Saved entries
>>

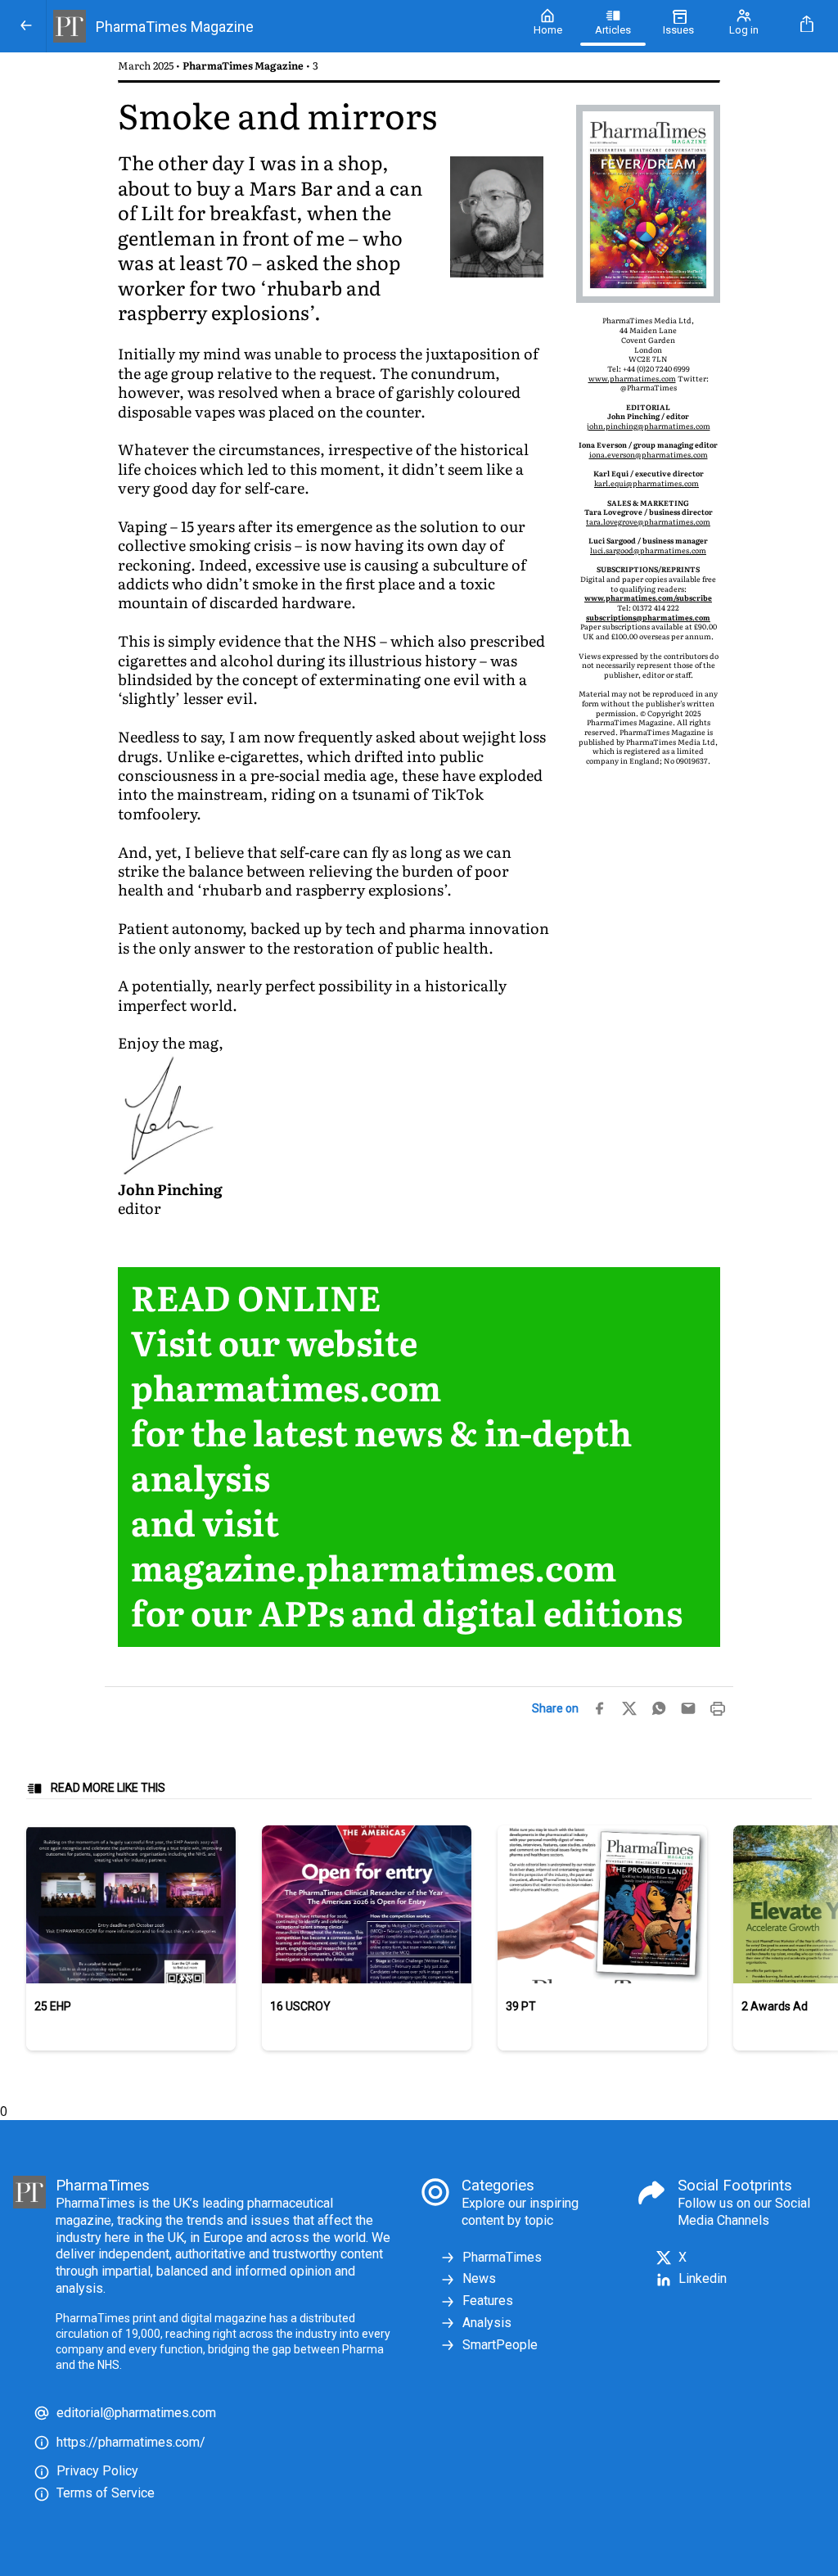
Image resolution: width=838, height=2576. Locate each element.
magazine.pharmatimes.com (373, 1566)
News (479, 2278)
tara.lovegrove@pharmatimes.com (648, 521)
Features (487, 2300)
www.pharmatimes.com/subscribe (648, 597)
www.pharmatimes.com (632, 378)
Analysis (486, 2322)
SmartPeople (500, 2345)
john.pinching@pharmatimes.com (648, 425)
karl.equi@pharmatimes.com (646, 483)
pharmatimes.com (286, 1386)
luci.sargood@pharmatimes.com (648, 550)
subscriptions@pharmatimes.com (648, 617)
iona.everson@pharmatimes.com (648, 454)
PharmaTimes (502, 2257)
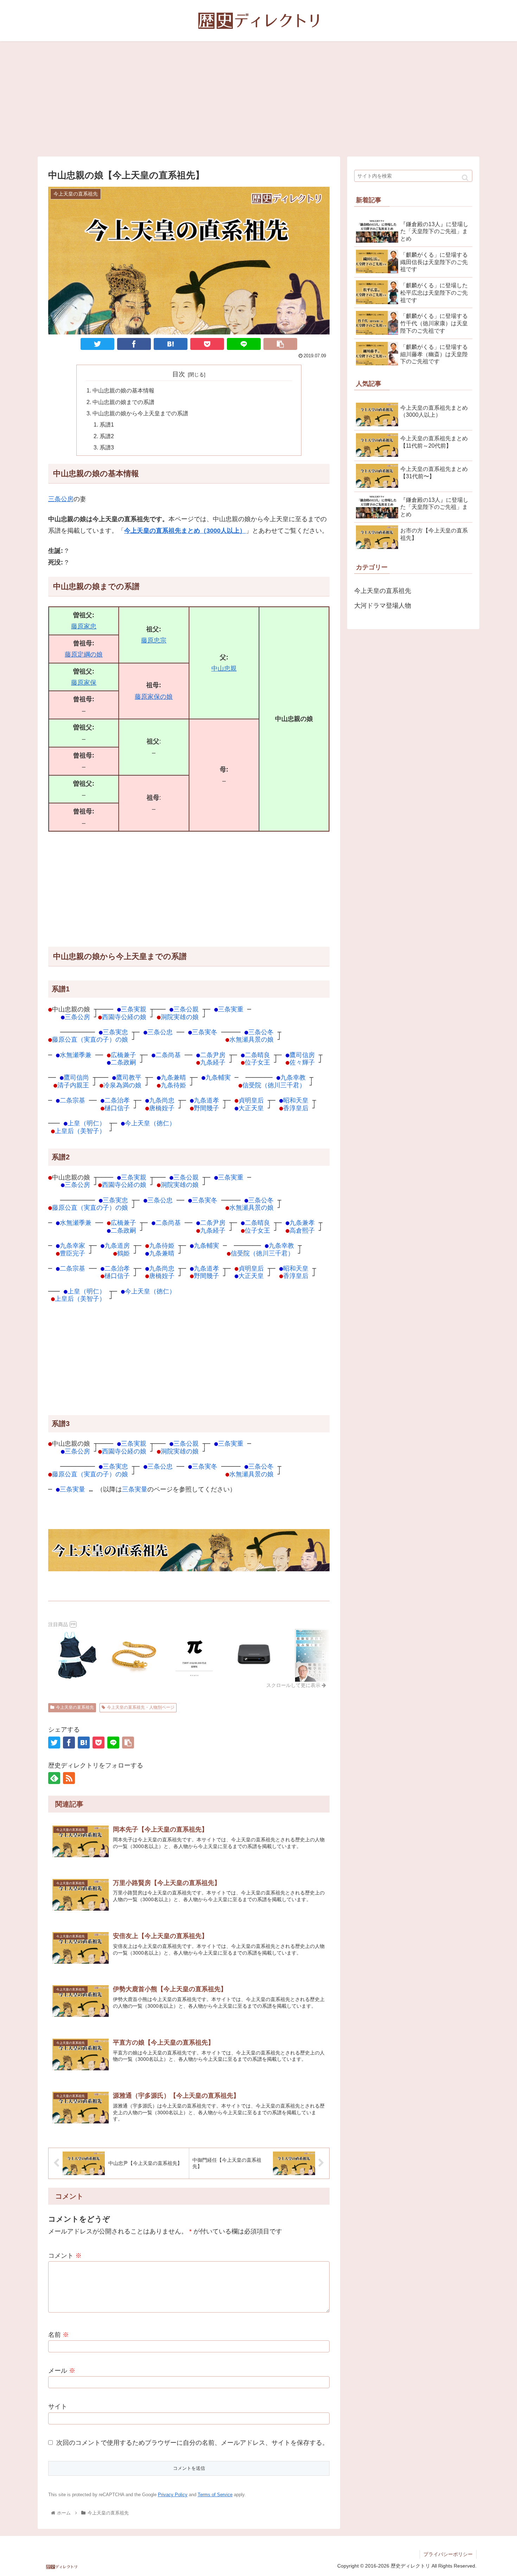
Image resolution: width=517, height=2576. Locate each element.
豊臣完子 (72, 1253)
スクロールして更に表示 (294, 1685)
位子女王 (257, 1062)
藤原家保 (83, 682)
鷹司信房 (302, 1055)
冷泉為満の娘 (122, 1085)
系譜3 (107, 447)
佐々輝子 (302, 1062)
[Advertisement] (258, 99)
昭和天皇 (295, 1100)
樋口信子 (117, 1108)
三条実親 (133, 1009)
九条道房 (117, 1245)
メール (61, 2370)
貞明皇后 (251, 1100)
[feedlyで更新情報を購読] (54, 1778)
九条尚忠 (161, 1100)
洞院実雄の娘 (180, 1017)
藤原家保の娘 (154, 696)
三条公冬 (261, 1032)
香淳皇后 (295, 1108)
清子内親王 (73, 1085)
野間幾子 (206, 1108)
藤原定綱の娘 (84, 654)
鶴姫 (123, 1253)
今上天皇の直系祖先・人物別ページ (140, 1707)
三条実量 (72, 1489)
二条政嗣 (123, 1062)
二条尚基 (168, 1055)
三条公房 (61, 499)
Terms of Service (215, 2494)
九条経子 (212, 1062)
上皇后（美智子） (80, 1130)
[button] (465, 178)
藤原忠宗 (153, 640)
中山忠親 (224, 668)
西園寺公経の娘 (124, 1017)
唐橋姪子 (161, 1108)
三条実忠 (115, 1032)
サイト (57, 2406)
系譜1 (107, 424)
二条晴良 (257, 1055)
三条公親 (186, 1009)
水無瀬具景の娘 (251, 1039)
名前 (58, 2334)
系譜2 (107, 436)
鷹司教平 (128, 1077)
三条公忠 (160, 1032)
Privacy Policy (172, 2494)
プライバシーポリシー (448, 2554)
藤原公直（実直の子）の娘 (90, 1039)
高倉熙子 (302, 1230)
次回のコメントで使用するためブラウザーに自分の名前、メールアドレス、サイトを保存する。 (192, 2442)
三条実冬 (204, 1032)
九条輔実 (218, 1077)
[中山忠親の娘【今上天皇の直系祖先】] (170, 344)
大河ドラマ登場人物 (382, 605)
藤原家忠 (83, 626)
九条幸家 (72, 1245)
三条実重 (230, 1009)
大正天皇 (251, 1108)
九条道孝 (206, 1100)
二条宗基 (72, 1100)
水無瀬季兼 (75, 1055)
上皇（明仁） (87, 1123)
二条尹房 (212, 1055)
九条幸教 (293, 1077)
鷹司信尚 (76, 1077)
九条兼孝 (302, 1222)
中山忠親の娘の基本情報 (123, 390)
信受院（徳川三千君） (274, 1085)
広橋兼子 (123, 1055)
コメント (65, 2255)
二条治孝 (117, 1100)
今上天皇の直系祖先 (75, 1707)
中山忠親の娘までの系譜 (123, 402)
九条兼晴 (173, 1077)
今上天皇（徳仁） (150, 1123)
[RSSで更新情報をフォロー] (69, 1778)
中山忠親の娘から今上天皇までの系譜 (140, 413)
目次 (178, 374)
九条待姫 (173, 1085)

<<

Your reply should be a single number: how many lines in the entries above hold the string "Locate".

2